PSR further claimed that the information it holds cannot be sorted, rearranged, or linked to build a picture of a patient’s MBP and/or PBP history.

However, the Guidelines make clear that is no discretion in s135AA(5) that would allow this information to be stored on one database where the requirement to separate such information would be unreasonably onerous.

On this basis, the Commissioner formed the view that PSR’s practices were in breach of its obligations under the Section 135AA Guidelines. The Commissioner recommended that PSR separate information relating to MBP and PBP into two separate databases to ensure it meets the obligations of the Guidelines and by extension the Health Act.

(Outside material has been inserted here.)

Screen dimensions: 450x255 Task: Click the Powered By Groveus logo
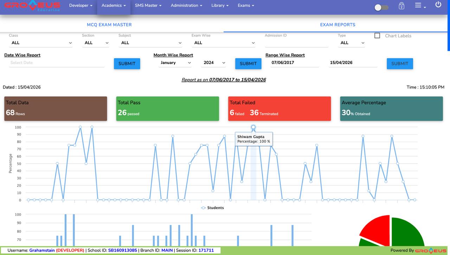[x=430, y=250]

Action taken following the Commissioner’s recommendation

In light of the Commissioner’s finding that PSR was in breach of the Guidelines, PSR proposed a number of actions to implement functional and access controls to separate the data. The functionality and access controls would include the following features:

  • PBP information can only be saved on the PBP server due to a fixed naming convention
  • Only a limited number of PSR staff have the ‘Case Managers’ profile which gives access to MBP and PBP information
  • While a PSR staff member with the appropriate level of access can see that both MBP and PBP information is held, the actual viewing of PBP information is restricted in TRIM. In particular, TRIM will not allow the user to open the documents containing MBP and then PBP in the same window
  • Audit trails monitor and report all read/write access to TRIM and triggers exist to detect anomalies in user behaviour.

PSR outlined that it had developed new operational procedures so that separate requests are lodged with Medicare for MBP information and for PBP information. This ensures that the information is returned as two separate documents and can be saved on separate virtual servers. PSR has also indicated that it would develop further operational procedures and process controls to ensure that MBP and PBP information from Medicare is only accepted in separate documents, including when information is sent to the Committee.


On the basis of the information collected as part of the investigation, the Commissioner concluded that, at the time of the investigation, PSR was storing MBP and PBP claims information in the same database in contravention of the Guidelines. Consequently, PSR was in breach of the Privacy Act.

As a result of the investigation, PSR proposed the implementation of functional and access controls to quarantine MBP information and PBP information sufficiently, so that it would be stored on PSR‘s TRIM system as a ’discrete body of information′ on separate virtual data stores. In that regard, the Commissioner found that this adequately addressed the issues raised during the investigation. On this basis, the Commissioner decided to cease the investigation into the matter.


[1] Under s40(2) of the Privacy Act, the Commissioner may investigate an act or practice if:

  1. the act or practice may be an interference with the privacy of an individual, and
  2. the Commissioner thinks it desirable that the act or practice be investigated.